Blake Patterson’s review published on Letterboxd:
Reichardt’s True American Defiance…
Starring: John Magaro. Orion Lee. Alia Shawkat.
Directed by Kelly Reichardt.
By Blake Patterson.
When one considers the cinematic history of the American western, no one ever considers the values of each film and what they project. Most discussions are about the heroism and success of an American cowboy such as John Wayne or Clint Eastwood. Before superhero cinema and buddy cop films, westerns were the films that represented traditional ideas—such as family and patriotism. There are only a few films in cinema that are bold enough to be different than the norms of the genre. Kelly Reichardt’s First Cow is one of those cases. In First Cow, Reichardt provocatively examines the corruption of American capitalism in a beautiful story about a relationship between a quietly reserved cook and a considerate immigrant.
At the motion picture’s initiation, Reichardt creates a prologue that involves a woman—a brief role by Alia Shawkat—and a dog roaming around a rural territory in Oregon. The dog walks to a ground of dirt as he digs the ground to discover what is underneath. Once Shawkat’s woman notices the dog’s action, she demands the dog comes to a halt. When Shawkat views the ground, she is curious enough to dig underneath. In this prologue, Shawkat discovers two skeletons right next to each other. Reichardt crafts a mystery out of this sequence as viewers question why there are two skeletons there. When the film transfers back to 1820, audiences encounter Cookie Figowitz with a group of fur traders. During his experiences with these men, they respond to Figowitz with disdain as he cannot find food for them. As the travel progresses, Figowitz begins a friendship with Chinese immigrant King Lu—who is on the run for murder—as they speak of their stories and aspirations. Figowitz aspires to create a hotel or bakery in San Francisco while Lu discusses his travels as an immigrant in the country. The performances between John Magaro and Orion Lee are powerful without presenting any exaggerated signs of theatrical acting. In these subtle moments, Reichardt creates a charming and genuine bond between two people of distinctly different stories.

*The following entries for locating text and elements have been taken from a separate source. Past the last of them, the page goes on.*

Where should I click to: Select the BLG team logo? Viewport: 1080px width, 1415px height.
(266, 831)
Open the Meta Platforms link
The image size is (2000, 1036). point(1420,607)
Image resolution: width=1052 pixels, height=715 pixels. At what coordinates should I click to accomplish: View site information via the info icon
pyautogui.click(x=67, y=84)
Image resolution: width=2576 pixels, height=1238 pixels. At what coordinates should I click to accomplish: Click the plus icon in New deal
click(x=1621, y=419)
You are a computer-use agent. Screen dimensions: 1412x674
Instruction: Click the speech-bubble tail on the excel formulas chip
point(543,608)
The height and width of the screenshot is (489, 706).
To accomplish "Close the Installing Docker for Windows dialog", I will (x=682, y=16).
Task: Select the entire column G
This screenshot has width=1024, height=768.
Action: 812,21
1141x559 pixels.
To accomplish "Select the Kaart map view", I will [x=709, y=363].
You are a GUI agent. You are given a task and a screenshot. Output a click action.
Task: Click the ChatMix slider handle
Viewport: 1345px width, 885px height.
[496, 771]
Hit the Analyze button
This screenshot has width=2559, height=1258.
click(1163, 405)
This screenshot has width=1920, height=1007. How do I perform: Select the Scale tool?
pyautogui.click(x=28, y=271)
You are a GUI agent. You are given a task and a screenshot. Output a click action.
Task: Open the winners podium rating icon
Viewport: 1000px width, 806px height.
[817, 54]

As the motion picture continues, First Cow is more complex than a friendship narrative as it involves the incorporation of the first milk cow as American capital. When Figowitz and Lu hear of the cow, Figowitz considers the idea of stealing the cow’s milk for tea. They later decide to steal the milk, so they can make a profit from baking cookies and biscuits. Their criminal actions are less about excess and more about poverty and survival in an alienated world where the prosperous individuals—such as the cow’s owner Chief Factor—dominate. Reichardt’s examination does not romanticize these figures like other films would as she identifies Figowitz and Lu as lost souls. Several aspects of this narrative might remind devout moviegoers of Robert Altman’s 1971 masterpiece McCabe and Mrs. Miller—a western that also involves a human bond and confronts American capitalism. The late René Auberjonois—an Altman alumnus—even appears in First Cow as a man with a raven. A bitter blogger on the internet might criticize Reichardt for seeking inspiration from one of Altman’s masterpieces, but they would be wrong in the sense that Reichardt updates the idea with visual creativity and modern thinking. Like Altman, Reichardt is not timid about critiquing America’s faults in response to minorities and the impoverished. These critiques are not sanctimonious, but they exhibit a just execution if one removes themselves from media reinforcement.
Unlike this year’s highly overrated The Vast of Night, First Cow is an arthouse film that coalesces aesthetic flourishes with contemporary themes. Due to her courage as a filmmaker, Reichardt develops a naturalistic work of art that is symbolic of modern America in the way the elite ignores people of a lesser status economically and racially. In a year when films mostly disappoint, it is refreshing to witness an impressive piece of filmmaking unfold into a sociopolitical commentary.